Charles Hamilton’s admission of being “clumsy and stupid” may have been prophetic for the actor Rand Brooks. Brooks later played sidekicks in Hopalong Cassidy westerns, starred in the television series “The Adventures of Rin Tin Tin”, and played roles in other television series in the 1950s and ‘60s in “The Lone Ranger,” “Gunsmoke,” and “Maverick.”
Each of the roles, however, left Brooks wanting, despite holding the distinction of being the actor who gave Marilyn Monroe her first on-screen kiss in the 1948 film “Ladies of the Chorus.” Still, he seemed typecast to play weak, secondary, or side-roles of ill-fated characters. Even in his biggest role in “Gone with the Wind,” Brooks’ character dies of measles—a laughable death for an adult man in the Civil War—and not in honor on the battlefield.
Strong ties between Wright City and Rand Brooks lasted a lifetime
Born in 1918 as Arlington Rand Brooks, Jr., Rand was born in Wright City, Missouri, though most biographies of him claim St. Louis, presumably for ease of placement on a map or confusion with his father.

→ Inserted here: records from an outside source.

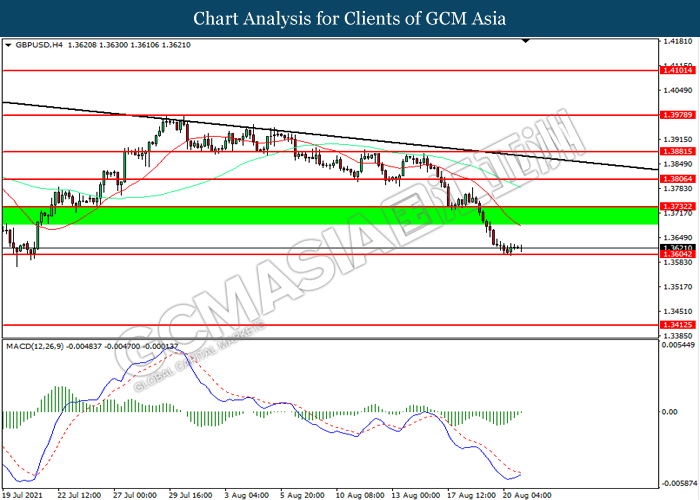Select the 1.37322 red price label
This screenshot has width=700, height=500.
tap(675, 206)
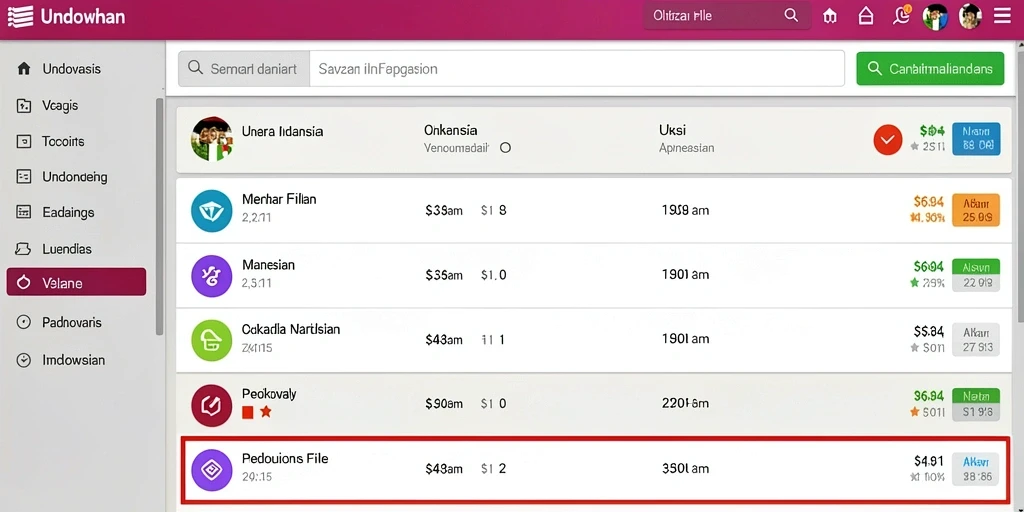Screen dimensions: 1024x512
Task: Click the teal diamond icon for Merhar Fillan
Action: pyautogui.click(x=212, y=211)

Jewelers by trade, their inventory became unaffordable for virtually everyone in the region. Penniless, the family moved in with the Huelsmann family, who took the family in. Still, his mother, a native of New York City, had ambitions of becoming a singer in Hollywood. So with the family business virtually dormant and his mother’s ambitions, the family moved to Beverly Hills when Brooks was ten years old. Brooks’ mother never secured a performing career.
But ten years later at age 20, Brooks landed his first role in 1938 in “Love Finds Andy Hardy”, earning $50 a week (about $940/week in 2023 dollars) at a serious peak of the Depression. A year later, he was cast in “Gone With the Wind.”
During World War II, Brooks enlisted in 1942 with the infantry before serving with the nascent U.S. Army Air Forces in Europe. He rose to the rank of Sergeant and was wounded twice in combat.
After the war, Brooks resumed his acting career and continued to work in the small roles he tried to get away from, including TV commercials, for sake of income. For nearly twenty years, he worked in television when TV was still considered by many in the film industry as an also-ran.
In 1966, Brooks left acting altogether and invested his television earnings over the next ten years into what became the largest private paramedic firm in Los Angeles County. He became an avid horseman, owning two horse ranches in Santa Ynez, California. There he trained and bred quarter horses, Andalusian horses from the Iberian Penisula, and dabbled in Surrey racing.
But throughout his life, Brooks never lost touch with his ancestral home in Wright City. His father’s and grandfather’s jewelry business recovered in Wright City after the depression. Nearly every summer of his childhood and almost as regularly later in his adult life, he and his kids returned to visit with the Huelsmanns, who took the young family in during the depression.
He loved Wright City and relished visiting with childhood and family friends. And Wright City, in turn, loved Rand Brooks, following his every return to town with breathless coverage.
Brooks continued his regular visits after his father, Arlington Rand Brooks, Sr., died in December 1950. Each trip into town was a celebrated affair, often with impromptu meet-and-greets at Wright City’s iconic Big Boys Restaurant.
Brooks so adored the idyllic life in Missouri he never really fully realized as a child he decorated his California homes with mementos and artifacts from his frequent sojourns to Warren County.
Brooks’ life took a series of obvious turns. The depression, the war, and his mother’s dislike for Missouri life and ambition to be a singer in Hollywood led him away. But his father’s ties to Warren County grounded him in a culture, people, and way of life he never forgot.
Rand Brooks, Jr. died in 2003 and is buried in Glendale, California.